Italia. Capezzone: sul decreto Turco, ministero Giustizia dimostra pressappochismo
"Ho fatto rimandare indietro la lettera del ministero, chiedendo una sua riformulazione visto lo strafalcione in cui gli uffici del ministero della Giustizia sono incorsi: il decreto del 4 agosto scorso non ha elevato i valori dei quantitativi massimi, previsti per uso personale, delle 170 (centosettanta) sostanze elencate nella tabella I del testo unico sugli stupefacenti; ha, più modestamente, raddoppiato i quantitativi massimi solamente di due di tali sostanze ('Delta-8- tetraidrocannabinolo THC' e 'Delta-9-tetraidrocannabinolo THC')".Lo scrive in una nota il radicale Daniele Capezzone che lo scorso 31 luglio aveva presentato un`interrogazione (n. 4-00770, Capezzone e altri) per sapere quando il ministro della Giustizia avrebbe controfirmato il decreto, redatto dal ministro della Salute, con il quale è stato raddoppiato il quantitativo di cannabis detenibile per uso personale.
"Il 27 dicembre, ben cinque mesi dopo, il ministero della Giustizia ha fatto recapitare a Capezzone una lettera contenente il seguente telegramma: 'In risposta all`interrogazione indicata in oggetto, si rappresenta che con decreto del 4 agosto 2006, pubblicato sulla Gazzetta Ufficiale del 17.11.2006, il Ministro della Salute, di concerto con il Ministro della giustizia e sentito il Ministro della solidarietà sociale, modificando l`art. 1 del D.M. 11 aprile 2006, ha elevato i valori dei quantitativi massimi, previsti per uso personale, delle sostanze elencate nella tabella I del testo unico delle leggi in materia di disciplina degli stupefacenti e delle sostanze psicotrope. (Il Ministro)'.

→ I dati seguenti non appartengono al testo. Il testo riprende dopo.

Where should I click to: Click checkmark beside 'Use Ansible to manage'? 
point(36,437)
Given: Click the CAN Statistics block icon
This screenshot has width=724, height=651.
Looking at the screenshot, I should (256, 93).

"Durante i cinque anni di governo del centro-destra, i radicali hanno costantemente denunciato il pressappochismo con cui sono state gestite le politiche sulle tossicodipendenze; a maggior ragione ora con il governo di centro-sinistra chiediamo di ottenere risposte precise e tempestive alle nostre puntuali interrogazioni".